Activity:
Restate the records in full and exactly, with no images included.

═════ Material for the task

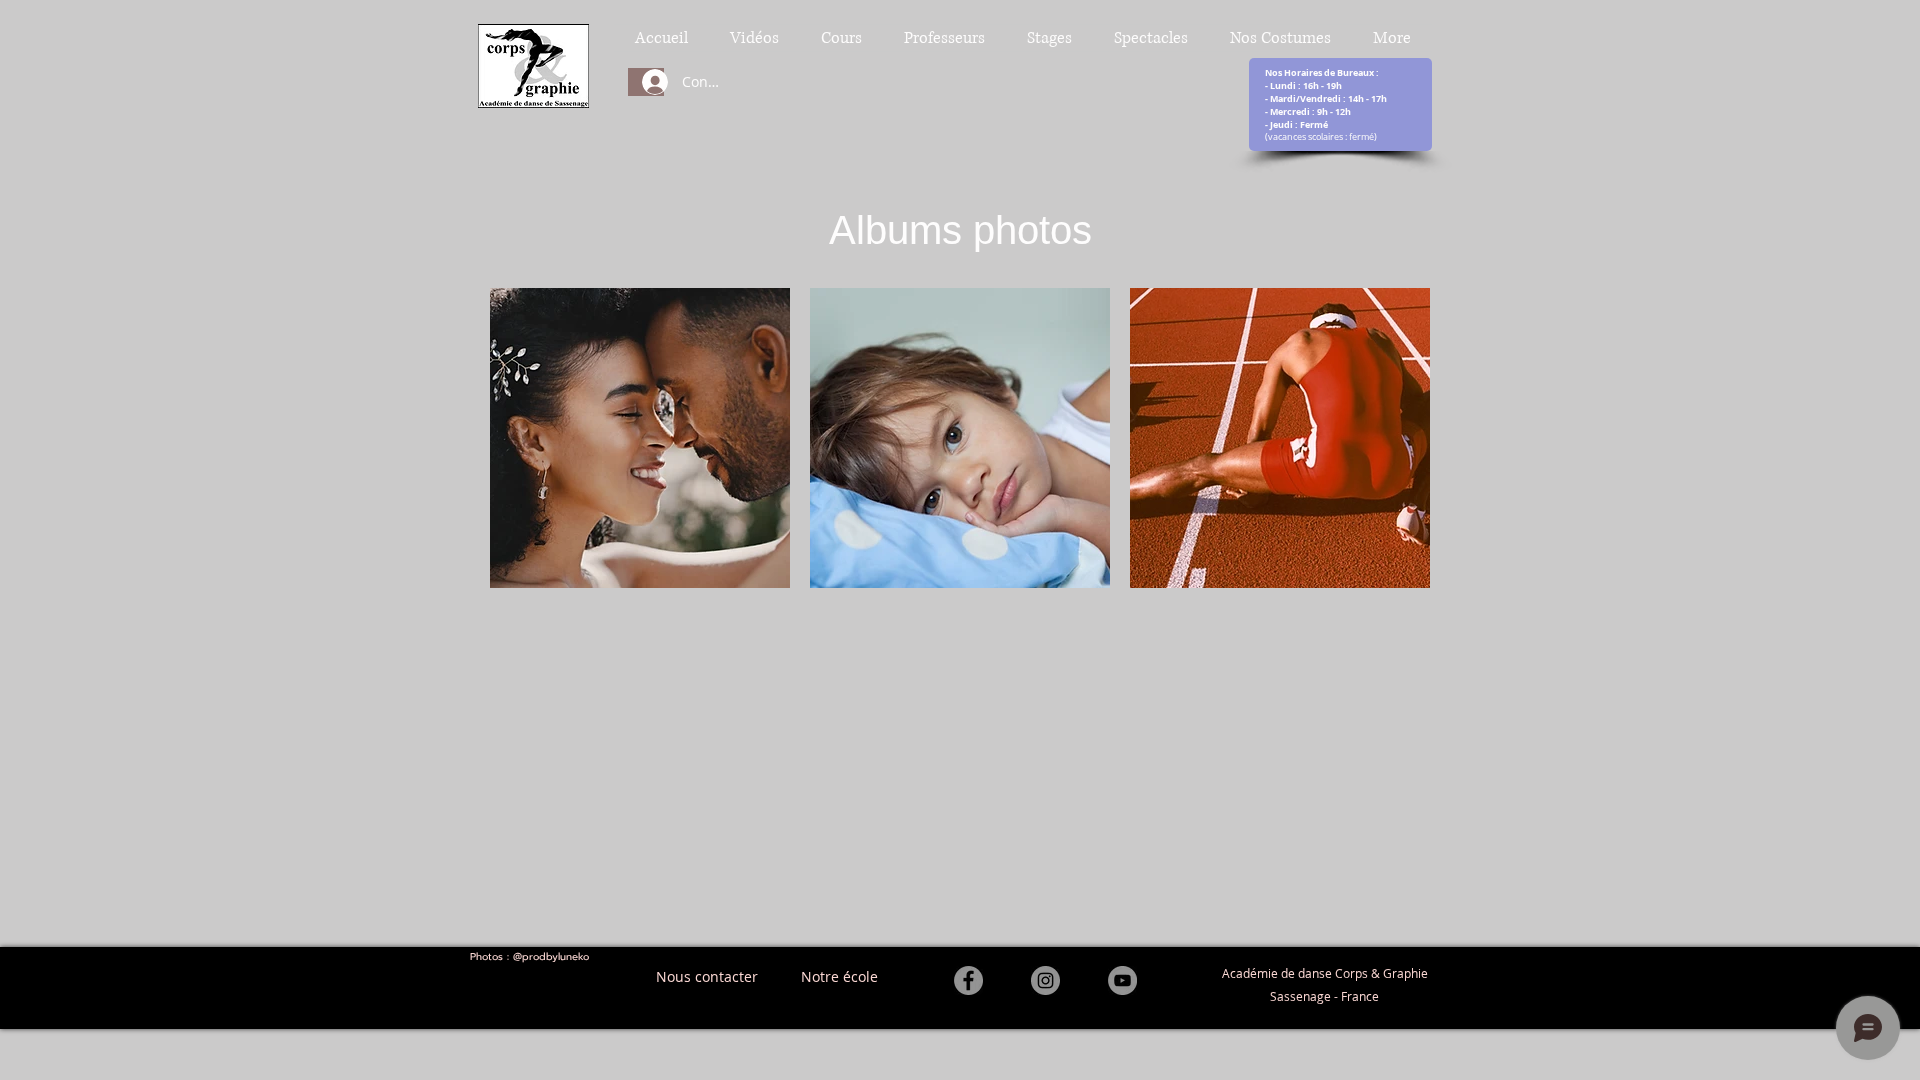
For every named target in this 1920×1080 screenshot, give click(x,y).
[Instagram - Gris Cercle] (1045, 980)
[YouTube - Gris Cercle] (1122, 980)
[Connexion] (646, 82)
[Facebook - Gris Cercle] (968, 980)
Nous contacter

══════════

Answer section:
For every named target in this 1920×1080 screenshot, give click(x,y).
[Instagram - Gris Cercle] (1045, 980)
[YouTube - Gris Cercle] (1122, 980)
[Connexion] (646, 82)
[Facebook - Gris Cercle] (968, 980)
Nous contacter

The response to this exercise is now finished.